16:30 - 18:00
Parallel sessions 3
16:30 - 18:00
Room: HSZ - N2
Chair/s:
Jan Pohl
With the rapid advancement in artificial intelligence technologies and increased media coverage of robots, humans are becoming more aware of artificial agents, some even testing them by interacting with online agents like chatbots. This exposure provides a unique opportunity to study how humans generalize social perception beyond biological agents, offering insights into the flexibility and boundaries of social cognition.
Understanding how people perceive and interact with these agents is central not only to the design of effective human-robot collaboration but also to uncovering fundamental aspects of social cognition. When and why do people attribute sociality, intentionality, or even moral capacities to machines? And how do seemingly simple cues in robot behavior shape complex human perceptions?
This symposium brings together five empirical contributions investigating the psychological mechanisms underlying complex attributions toward robots in diverse interaction contexts. It explores how perceptions of a robot’s social nature influence cooperative engagement and trust, how subtle behavioral or paralinguistic cues shape impressions of humanness and identity, and how movement patterns guide inferences about underlying intentions or mental capabilities.
Taken together, these investigations reveal how both low-level perceptual cues and higher-order cognitive evaluations jointly shape human responses in collaborative and observational contexts, offering new insights into how social cognition operates at the boundary between human and artificial agents.
The series of talks aims to foster interdisciplinary discussion among experimental psychologists, cognitive scientists, and roboticists, offering new insights into how humans make sense of increasingly social machines and what this reveals about the architecture of human social cognition.
Submission 383
Paths of Perception: From Robot Navigation to Mind Attribution
SymposiumTalk-04
Presented by: Kristina Nikolovska
Kristina Nikolovska
Constructor University, Germany
n everyday interaction, people readily interpret simple motion cues as meaningful indicators of an agent’s internal states.

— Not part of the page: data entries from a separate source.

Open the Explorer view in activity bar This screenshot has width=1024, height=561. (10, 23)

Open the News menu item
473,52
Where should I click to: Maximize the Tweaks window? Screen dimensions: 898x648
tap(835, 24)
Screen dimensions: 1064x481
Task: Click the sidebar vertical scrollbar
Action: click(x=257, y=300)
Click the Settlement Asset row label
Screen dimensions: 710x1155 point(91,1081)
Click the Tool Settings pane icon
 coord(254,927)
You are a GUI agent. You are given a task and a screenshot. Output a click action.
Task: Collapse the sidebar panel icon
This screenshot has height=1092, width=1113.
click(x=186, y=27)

While much work on robot behaviour emphasizes complex social signals or isolates single navigation cues, it remains unclear whether basic movement features—such as changes in speed, trajectory, approach direction, or interpersonal distance—are sufficient to shape broader judgments of intention, agency, and social awareness. The present research examines the perceptual pathways through which users evaluate these minimal movement cues and how such cues give rise to mind-related attributions.

In a first study, participants evaluated three robot embodiments to determine how physical form shapes baseline assumptions about agency and social competence. The results showed that embodiment alone produced no systematic differences; instead, participants’ perceptions varied primarily as a function of how the robots moved. In a second study, participants reported detailed expectations for how robots should behave while navigating—how close they should pass, from which direction they should approach, how their speed should change, and how perceptually present they should appear in shared space. These responses revealed strong, cue-specific preferences even for very simple movement features.

These insights form the foundation for a navigation experiment using the Pepper robot, in which the derived movement parameters were implemented to examine how simple adjustments shape user perception. Preliminary participant ratings indicate increased perceived animacy, safety, movement preference, and naturalness for the adjusted navigation. Together, the findings identify simple navigation cues as an important perceptual basis for mind attribution and user expectations in human–robot interaction.